Below are entries. Reproduce exactly the lines between the line holding "The width and height of the screenshot is (1000, 361)." and the line holding "Given: Click the 'Already", inclusive, and only those.

═════ RECORDS TO PROCESS

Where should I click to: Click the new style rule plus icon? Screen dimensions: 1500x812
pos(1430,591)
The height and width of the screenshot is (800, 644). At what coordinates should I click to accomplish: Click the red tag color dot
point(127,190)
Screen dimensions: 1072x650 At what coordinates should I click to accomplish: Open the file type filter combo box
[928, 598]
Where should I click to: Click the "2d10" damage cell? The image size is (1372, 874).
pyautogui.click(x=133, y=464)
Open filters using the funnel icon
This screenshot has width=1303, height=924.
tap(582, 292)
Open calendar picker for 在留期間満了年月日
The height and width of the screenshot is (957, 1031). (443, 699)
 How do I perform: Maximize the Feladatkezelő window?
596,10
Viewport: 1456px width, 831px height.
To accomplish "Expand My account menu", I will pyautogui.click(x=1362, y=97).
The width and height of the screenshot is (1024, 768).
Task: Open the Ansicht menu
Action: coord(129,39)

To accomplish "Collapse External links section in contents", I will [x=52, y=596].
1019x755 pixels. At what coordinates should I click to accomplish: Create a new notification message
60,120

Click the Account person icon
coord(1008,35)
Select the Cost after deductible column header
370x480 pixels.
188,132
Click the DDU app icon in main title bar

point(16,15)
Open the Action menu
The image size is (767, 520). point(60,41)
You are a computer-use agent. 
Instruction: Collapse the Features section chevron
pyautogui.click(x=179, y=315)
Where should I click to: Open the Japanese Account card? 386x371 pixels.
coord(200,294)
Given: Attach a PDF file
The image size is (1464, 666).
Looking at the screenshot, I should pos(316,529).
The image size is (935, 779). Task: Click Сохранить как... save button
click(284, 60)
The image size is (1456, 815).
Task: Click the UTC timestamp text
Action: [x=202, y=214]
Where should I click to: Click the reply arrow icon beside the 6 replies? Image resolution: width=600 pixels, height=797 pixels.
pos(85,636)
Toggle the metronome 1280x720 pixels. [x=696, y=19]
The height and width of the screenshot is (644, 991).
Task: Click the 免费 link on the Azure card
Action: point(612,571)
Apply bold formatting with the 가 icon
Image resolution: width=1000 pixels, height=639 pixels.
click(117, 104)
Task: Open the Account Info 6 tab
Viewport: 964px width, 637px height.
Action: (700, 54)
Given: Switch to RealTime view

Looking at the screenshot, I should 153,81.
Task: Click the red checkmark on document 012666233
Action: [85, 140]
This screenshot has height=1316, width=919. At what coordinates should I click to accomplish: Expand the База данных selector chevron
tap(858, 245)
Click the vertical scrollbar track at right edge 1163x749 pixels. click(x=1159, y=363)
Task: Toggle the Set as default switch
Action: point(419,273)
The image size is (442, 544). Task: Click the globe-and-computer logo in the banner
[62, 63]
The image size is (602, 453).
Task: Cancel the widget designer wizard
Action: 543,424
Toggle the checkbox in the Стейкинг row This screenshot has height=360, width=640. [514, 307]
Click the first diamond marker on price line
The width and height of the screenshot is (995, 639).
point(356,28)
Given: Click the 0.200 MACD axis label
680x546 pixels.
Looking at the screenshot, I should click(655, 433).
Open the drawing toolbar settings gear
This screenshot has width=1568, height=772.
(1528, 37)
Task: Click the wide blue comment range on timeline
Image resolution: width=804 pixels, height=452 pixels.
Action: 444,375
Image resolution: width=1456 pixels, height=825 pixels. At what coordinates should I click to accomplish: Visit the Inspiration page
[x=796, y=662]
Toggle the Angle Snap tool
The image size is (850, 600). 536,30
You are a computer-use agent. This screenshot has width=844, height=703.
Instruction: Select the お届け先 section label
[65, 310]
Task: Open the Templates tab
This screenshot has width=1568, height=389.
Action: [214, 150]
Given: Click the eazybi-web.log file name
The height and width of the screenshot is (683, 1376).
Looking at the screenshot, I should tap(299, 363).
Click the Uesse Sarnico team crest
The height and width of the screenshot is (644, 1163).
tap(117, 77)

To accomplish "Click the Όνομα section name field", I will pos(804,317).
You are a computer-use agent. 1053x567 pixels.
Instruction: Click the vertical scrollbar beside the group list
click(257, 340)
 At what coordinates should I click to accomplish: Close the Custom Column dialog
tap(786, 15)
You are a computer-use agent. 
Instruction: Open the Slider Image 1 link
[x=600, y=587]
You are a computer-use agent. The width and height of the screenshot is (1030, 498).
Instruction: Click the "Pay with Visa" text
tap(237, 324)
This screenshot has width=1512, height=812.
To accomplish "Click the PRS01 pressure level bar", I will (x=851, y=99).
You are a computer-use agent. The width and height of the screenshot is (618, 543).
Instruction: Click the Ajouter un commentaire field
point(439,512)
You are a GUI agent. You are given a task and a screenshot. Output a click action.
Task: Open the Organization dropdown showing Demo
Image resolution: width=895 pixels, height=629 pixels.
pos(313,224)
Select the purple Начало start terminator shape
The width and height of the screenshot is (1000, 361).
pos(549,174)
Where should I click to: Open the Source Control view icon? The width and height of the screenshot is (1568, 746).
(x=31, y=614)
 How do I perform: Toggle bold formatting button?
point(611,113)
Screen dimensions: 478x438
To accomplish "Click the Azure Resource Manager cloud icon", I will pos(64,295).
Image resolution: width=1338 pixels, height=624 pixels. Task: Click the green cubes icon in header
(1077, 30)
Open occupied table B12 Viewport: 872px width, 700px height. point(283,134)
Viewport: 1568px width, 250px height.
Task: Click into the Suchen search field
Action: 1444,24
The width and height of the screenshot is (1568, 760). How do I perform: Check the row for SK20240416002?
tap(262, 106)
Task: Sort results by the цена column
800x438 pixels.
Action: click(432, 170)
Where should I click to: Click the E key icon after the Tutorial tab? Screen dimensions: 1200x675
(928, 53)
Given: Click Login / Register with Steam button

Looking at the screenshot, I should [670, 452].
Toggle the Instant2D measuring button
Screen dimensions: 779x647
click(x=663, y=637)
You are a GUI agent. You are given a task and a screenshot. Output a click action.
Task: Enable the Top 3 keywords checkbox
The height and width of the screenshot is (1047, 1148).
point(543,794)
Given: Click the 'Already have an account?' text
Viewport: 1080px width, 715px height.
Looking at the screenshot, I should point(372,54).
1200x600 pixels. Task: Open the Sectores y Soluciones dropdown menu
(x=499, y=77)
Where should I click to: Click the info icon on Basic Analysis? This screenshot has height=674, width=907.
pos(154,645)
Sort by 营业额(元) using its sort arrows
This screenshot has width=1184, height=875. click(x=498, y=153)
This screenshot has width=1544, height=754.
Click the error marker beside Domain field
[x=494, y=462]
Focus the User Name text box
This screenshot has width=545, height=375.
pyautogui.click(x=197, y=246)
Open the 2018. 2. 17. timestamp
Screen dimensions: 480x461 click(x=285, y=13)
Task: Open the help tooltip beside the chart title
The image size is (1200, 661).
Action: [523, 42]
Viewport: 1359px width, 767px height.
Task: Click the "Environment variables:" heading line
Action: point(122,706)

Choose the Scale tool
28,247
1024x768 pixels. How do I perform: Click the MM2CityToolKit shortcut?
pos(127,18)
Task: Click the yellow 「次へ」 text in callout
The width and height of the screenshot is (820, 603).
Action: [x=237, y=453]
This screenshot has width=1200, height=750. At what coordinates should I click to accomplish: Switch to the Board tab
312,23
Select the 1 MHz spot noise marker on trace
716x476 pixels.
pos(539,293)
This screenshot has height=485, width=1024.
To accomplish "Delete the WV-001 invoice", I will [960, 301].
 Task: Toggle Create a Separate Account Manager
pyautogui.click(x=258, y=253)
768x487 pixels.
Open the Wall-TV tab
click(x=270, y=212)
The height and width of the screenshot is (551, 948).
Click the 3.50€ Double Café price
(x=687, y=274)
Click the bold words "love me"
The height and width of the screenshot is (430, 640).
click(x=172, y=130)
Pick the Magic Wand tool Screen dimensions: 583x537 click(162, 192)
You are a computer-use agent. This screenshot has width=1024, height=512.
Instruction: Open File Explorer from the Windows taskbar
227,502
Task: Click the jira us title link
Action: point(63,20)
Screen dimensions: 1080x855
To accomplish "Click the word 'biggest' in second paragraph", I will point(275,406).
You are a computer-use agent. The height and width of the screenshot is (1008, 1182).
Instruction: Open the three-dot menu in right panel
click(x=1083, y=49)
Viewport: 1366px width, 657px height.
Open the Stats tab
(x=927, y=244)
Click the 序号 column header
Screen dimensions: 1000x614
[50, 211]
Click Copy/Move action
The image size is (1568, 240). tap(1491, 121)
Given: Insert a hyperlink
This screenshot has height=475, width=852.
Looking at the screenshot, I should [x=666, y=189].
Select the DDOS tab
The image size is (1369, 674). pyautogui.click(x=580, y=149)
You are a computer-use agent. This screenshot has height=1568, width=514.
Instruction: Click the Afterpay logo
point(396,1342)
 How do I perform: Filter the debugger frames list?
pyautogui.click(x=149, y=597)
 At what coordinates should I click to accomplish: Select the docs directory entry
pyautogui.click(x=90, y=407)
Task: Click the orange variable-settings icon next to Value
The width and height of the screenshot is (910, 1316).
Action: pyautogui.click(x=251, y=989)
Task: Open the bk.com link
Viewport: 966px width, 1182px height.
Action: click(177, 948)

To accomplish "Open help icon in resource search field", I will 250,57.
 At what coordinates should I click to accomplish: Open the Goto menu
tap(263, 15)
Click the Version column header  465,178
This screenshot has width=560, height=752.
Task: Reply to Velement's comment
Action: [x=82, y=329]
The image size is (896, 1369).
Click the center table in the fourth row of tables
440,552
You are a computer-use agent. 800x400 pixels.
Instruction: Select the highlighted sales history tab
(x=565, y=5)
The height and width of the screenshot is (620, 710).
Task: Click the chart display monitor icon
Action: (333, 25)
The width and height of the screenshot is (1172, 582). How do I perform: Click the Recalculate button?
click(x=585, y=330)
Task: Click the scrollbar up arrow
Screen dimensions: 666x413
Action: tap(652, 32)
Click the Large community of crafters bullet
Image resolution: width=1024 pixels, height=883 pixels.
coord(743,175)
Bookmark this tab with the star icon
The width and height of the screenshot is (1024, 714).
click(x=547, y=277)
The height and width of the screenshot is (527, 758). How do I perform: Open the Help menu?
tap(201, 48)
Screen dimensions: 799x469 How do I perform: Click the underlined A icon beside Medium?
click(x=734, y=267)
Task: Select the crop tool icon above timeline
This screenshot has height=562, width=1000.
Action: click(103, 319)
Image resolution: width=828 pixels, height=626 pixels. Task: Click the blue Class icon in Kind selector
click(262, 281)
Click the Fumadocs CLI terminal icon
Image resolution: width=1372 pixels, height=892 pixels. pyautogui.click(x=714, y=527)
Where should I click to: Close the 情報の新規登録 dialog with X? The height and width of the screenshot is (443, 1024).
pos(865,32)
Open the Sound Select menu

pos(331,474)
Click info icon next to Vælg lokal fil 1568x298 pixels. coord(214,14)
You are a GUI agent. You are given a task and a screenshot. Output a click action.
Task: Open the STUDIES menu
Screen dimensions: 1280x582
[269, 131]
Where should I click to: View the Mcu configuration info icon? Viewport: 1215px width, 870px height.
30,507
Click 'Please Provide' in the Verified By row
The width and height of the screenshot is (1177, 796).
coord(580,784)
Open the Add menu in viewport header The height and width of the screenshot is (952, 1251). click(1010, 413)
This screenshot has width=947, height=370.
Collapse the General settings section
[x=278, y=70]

══════════

WRITTEN SOLUTION
The width and height of the screenshot is (1000, 361).
pos(549,174)
Where should I click to: Open the Source Control view icon? The width and height of the screenshot is (1568, 746).
(x=31, y=614)
 How do I perform: Toggle bold formatting button?
point(611,113)
Screen dimensions: 478x438
To accomplish "Click the Azure Resource Manager cloud icon", I will pos(64,295).
Image resolution: width=1338 pixels, height=624 pixels. Task: Click the green cubes icon in header
(1077, 30)
Open occupied table B12 Viewport: 872px width, 700px height. point(283,134)
Viewport: 1568px width, 250px height.
Task: Click into the Suchen search field
Action: 1444,24
The width and height of the screenshot is (1568, 760). How do I perform: Check the row for SK20240416002?
tap(262, 106)
Task: Sort results by the цена column
800x438 pixels.
Action: click(432, 170)
Where should I click to: Click the E key icon after the Tutorial tab? Screen dimensions: 1200x675
(928, 53)
Given: Click Login / Register with Steam button

Looking at the screenshot, I should [670, 452].
Toggle the Instant2D measuring button
Screen dimensions: 779x647
click(x=663, y=637)
You are a GUI agent. You are given a task and a screenshot. Output a click action.
Task: Enable the Top 3 keywords checkbox
The height and width of the screenshot is (1047, 1148).
point(543,794)
Given: Click the 'Already have an account?' text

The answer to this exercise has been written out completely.